O QUE FAZER »
1. Diga se cada afirmação concorda com o texto sobre a Ilhota e responda sim ou não, citando literalmente as palavras do texto que decidem cada caso. (a) A Ilhota fica na baía de Canasvieiras, no norte da Ilha de Santa Catarina. (b) A nota de Celso Perrone foi publicada em um jornal de 1949. (c) Segundo o bisavô, os tripulantes da nau francesa morreram em um naufrágio.
2. Reproduza fielmente o trecho do texto sobre a Ilhota que começa em "Memória de Canasvieiras" e segue até "duas pequenas praias.".

TRECHO CITADO »
Memória de Canasvieiras
"JOAQUIM DA ILHOTA"
Localizada na baía de Canasvieiras, Norte da Ilha de Santa Catarina, a Ilha do Francês, do Argentino ou Ilhota, como é popularmente conhecida pelos pescadores e nativos da região, é um ícone de beleza natural impar. Sua vegetação é formada principalmente pela mata atlântica, costões e de difícil acesso, de exuberante flora e fauna e duas pequenas praias.
Há uma nota publicada em revista local de 1949, pelo jornalista da época Celso Perrone que cita: “dizem que seu nome, como é fácil de deduzir, proveio do fato de ter sido habitada há cerca de um século por um veterano da Grand Armée de Napoleão Bonaparte e que emigrara após a derrota de Waterloo”. Já meu saudoso bisavô "Joaquim da Ilhota", contava que naquela época, tripulantes de uma nau francesa morreram a bordo, em decorrência de uma epidemia, e que os corpos foram enterrados lá, que deu origem a denominação de Ilha do Francês.

DADOS FORNECIDOS »
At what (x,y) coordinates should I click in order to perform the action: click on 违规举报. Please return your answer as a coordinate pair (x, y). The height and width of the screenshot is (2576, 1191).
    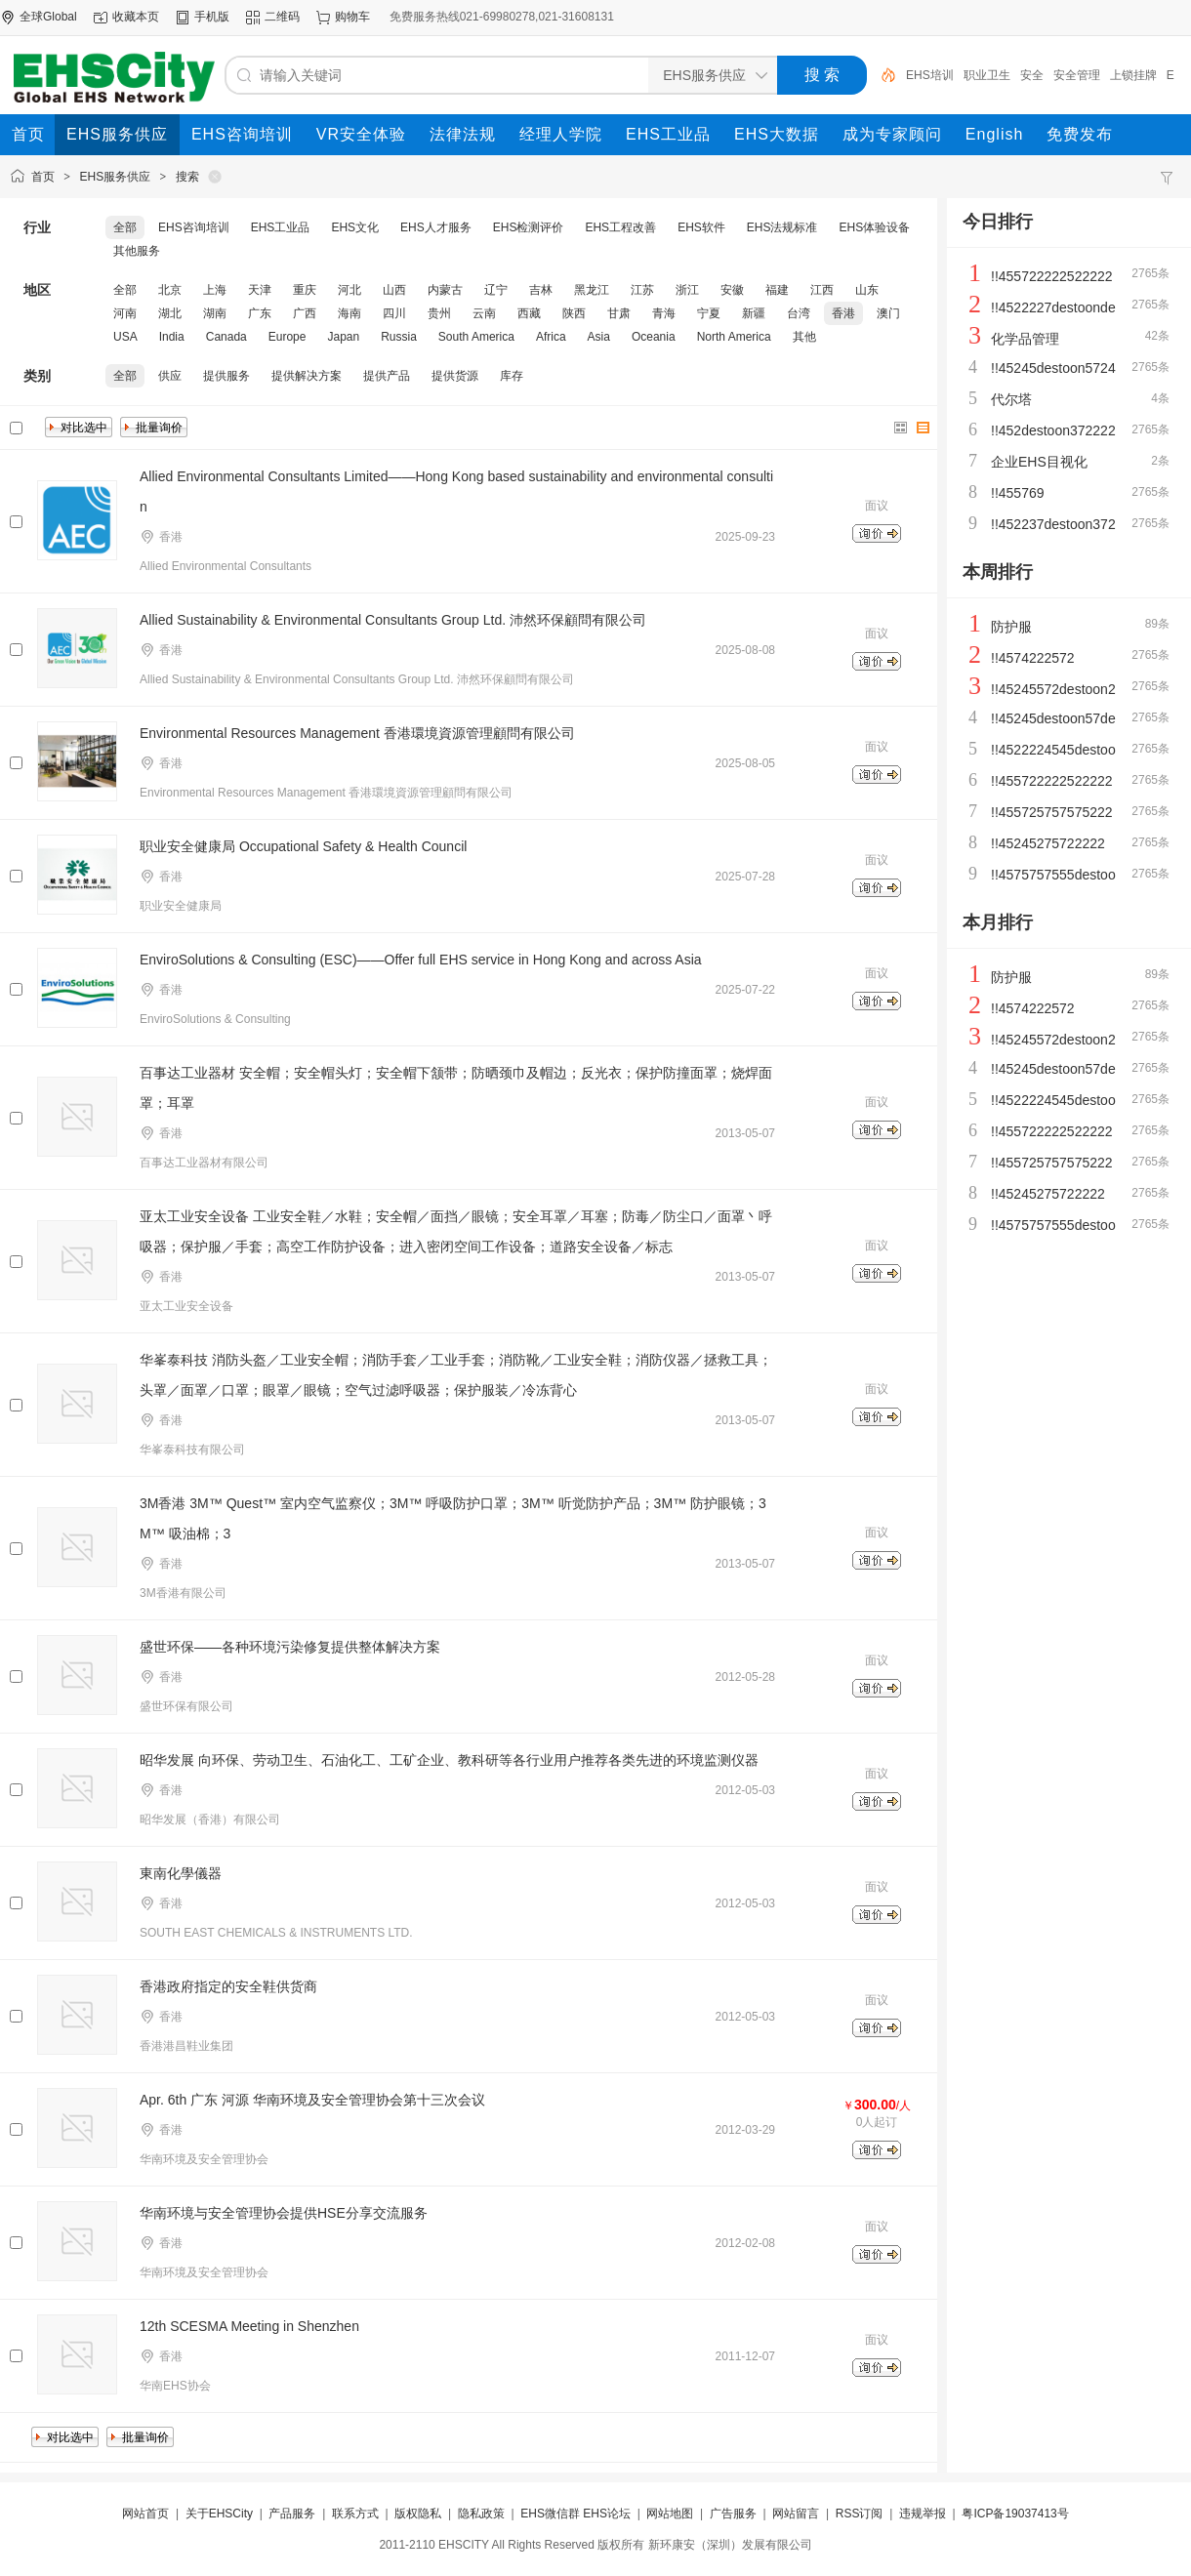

RESPOSTAS »
1.
(a) Sim: "Localizada na baía de Canasvieiras, Norte da Ilha de Santa Catarina".
(b) Não: "publicada em revista local de 1949".
(c) Não: "morreram a bordo, em decorrência de uma epidemia".

2.
Memória de Canasvieiras
"JOAQUIM DA ILHOTA"
Localizada na baía de Canasvieiras, Norte da Ilha de Santa Catarina, a Ilha do Francês, do Argentino ou Ilhota, como é popularmente conhecida pelos pescadores e nativos da região, é um ícone de beleza natural impar. Sua vegetação é formada principalmente pela mata atlântica, costões e de difícil acesso, de exuberante flora e fauna e duas pequenas praias.